SEPolicy: Allow app / system_server to write to dumpstate pipes.

am: a34781ae15

Change-Id: Ic4103ff418e69f000198bb588f0cfccc578ba324

private/app.te

@@ -121,9 +121,13 @@ allow appdomain anr_data_file:file { open append };
 # domain socket.
 #
 # Allow apps to connect and write to the tombstoned java trace socket in
-# order to dump their traces.
+# order to dump their traces. Also allow them to append traces to pipes
+# created by dumptrace. (Also see the rules below where they are given
+# additional permissions to dumpstate pipes for other aspects of bug report
+# creation).
 unix_socket_connect(appdomain, tombstoned_java_trace, tombstoned)
 allow appdomain tombstoned:fd use;
+allow appdomain dumpstate:fifo_file append;
 
 # Allow apps to send dump information to dumpstate
 allow appdomain dumpstate:fd use;

private/system_server.te

@@ -315,9 +315,11 @@ allow system_server anr_data_file:file create_file_perms;
 # domain socket.
 #
 # Allow system_server to connect and write to the tombstoned java trace socket in
-# order to dump its traces.
+# order to dump its traces.
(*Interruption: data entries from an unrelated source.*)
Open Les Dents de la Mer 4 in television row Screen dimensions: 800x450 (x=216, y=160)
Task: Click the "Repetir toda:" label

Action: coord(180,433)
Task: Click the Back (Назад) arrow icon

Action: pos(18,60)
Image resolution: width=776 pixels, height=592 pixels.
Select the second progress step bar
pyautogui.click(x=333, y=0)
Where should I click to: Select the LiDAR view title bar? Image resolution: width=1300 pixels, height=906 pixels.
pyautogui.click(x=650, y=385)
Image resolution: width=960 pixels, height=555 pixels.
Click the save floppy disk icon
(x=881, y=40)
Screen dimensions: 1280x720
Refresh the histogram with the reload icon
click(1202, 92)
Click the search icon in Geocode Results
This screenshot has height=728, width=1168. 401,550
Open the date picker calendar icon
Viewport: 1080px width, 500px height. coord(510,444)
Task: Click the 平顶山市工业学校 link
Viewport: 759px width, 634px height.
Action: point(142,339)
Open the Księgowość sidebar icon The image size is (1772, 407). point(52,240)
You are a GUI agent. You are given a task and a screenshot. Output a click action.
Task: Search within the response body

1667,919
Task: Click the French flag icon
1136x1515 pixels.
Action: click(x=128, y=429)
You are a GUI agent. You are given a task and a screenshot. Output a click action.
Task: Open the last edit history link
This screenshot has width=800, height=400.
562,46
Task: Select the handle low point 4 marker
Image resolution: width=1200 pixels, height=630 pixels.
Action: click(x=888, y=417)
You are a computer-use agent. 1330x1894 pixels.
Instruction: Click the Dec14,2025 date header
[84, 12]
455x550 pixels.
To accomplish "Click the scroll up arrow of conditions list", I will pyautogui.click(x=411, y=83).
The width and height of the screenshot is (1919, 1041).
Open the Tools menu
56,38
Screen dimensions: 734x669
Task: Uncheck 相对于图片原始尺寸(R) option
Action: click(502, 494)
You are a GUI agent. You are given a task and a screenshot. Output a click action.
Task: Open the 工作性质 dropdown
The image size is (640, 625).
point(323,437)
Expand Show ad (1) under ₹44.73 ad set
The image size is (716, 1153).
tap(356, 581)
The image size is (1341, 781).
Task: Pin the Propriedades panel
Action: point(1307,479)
Also allow the system server to write its traces to
+# dumpstate during bugreport capture.
 unix_socket_connect(system_server, tombstoned_java_trace, tombstoned)
 allow system_server tombstoned:fd use;
+allow system_server dumpstate:fifo_file append;
 
 # Read /data/misc/incidents - only read. The fd will be sent over binder,
 # with no DAC access to it, for dropbox to read.